Reproducing and documenting environments in Python#

Python allows for pinpointing exact versions of packages in the PyPi repository. This is done by creating a requirements.txt file that lists all the packages that are needed to run your code. In principle, this file can be used by others to recreate the environment you used. The problem is that it might contain TOO many packages, some of which are not relevant, even if you carefully constructed the environment, because it will contain dependencies that are specific to your platform (OS or version of Python).

The issue#

pip freeze

will output all the packages installed in your environment. These will include the packages you explicitly installed, but also the packages that were installed as dependencies. Some of those dependencies may be specific to your operating system or environment. In some cases, they contain packages that you needed to develop the code, but that are not needed to run it.

pip freeze > requirements.txt

will output all the packages installed in your environment in a file called requirements.txt. This file can be used to recreate the environment. Obviously, because of the above issue, it will likely contain too many packages.

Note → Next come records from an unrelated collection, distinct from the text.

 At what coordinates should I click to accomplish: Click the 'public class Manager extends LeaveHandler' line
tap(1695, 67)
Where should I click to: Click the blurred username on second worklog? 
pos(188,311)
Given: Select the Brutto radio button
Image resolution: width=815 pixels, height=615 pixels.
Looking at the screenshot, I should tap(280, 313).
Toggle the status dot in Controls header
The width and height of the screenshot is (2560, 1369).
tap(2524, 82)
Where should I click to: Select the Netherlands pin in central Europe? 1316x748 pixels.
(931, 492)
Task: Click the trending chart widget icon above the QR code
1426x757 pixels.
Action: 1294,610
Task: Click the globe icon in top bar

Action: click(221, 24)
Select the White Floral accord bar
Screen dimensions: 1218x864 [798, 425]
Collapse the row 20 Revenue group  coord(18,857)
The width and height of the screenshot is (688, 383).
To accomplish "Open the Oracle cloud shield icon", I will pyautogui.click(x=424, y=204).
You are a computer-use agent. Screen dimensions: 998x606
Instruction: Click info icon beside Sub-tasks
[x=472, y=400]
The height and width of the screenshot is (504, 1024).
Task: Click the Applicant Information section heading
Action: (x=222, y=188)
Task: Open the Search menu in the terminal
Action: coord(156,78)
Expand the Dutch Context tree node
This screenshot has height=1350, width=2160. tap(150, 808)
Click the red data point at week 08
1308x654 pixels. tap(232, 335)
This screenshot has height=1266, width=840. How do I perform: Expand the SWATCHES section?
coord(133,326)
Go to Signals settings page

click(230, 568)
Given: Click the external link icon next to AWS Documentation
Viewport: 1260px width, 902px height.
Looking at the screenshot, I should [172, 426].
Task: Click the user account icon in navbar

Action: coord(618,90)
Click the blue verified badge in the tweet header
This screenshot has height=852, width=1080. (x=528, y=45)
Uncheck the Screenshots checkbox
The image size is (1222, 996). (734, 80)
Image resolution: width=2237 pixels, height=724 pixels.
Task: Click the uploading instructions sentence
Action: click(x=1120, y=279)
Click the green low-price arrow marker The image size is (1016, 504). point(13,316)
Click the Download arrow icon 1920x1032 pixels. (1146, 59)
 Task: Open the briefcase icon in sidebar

pip install -r requirements.txt

will install all the packages listed in requirements.txt. If you run this on your computer, in a different environment, this will duplicate your environment, which is fine. But it probably will not work on somebody else’s Mac, or Linux, system, and may not even work on somebody else’s Windows computer.

The solution#

The solution is to create a minimal environment, and document it. This is done in two steps:

  1. Identify the packages that are needed to run your code. There are packages that may help you with this, but in principle, you want to include everything you explicitly import in your code, and nothing else. This is the minimal environment.

  2. Prune the requirements.txt file to only include the packages that are needed to run your code. This will be the file you provide to replicators to recreate your necessary environment, and let the package installers solve all the other dependencies.

The resulting requirements.txt file will contain “pinned” versions of the packages you have, so it will be very precise. Possibly overly precise.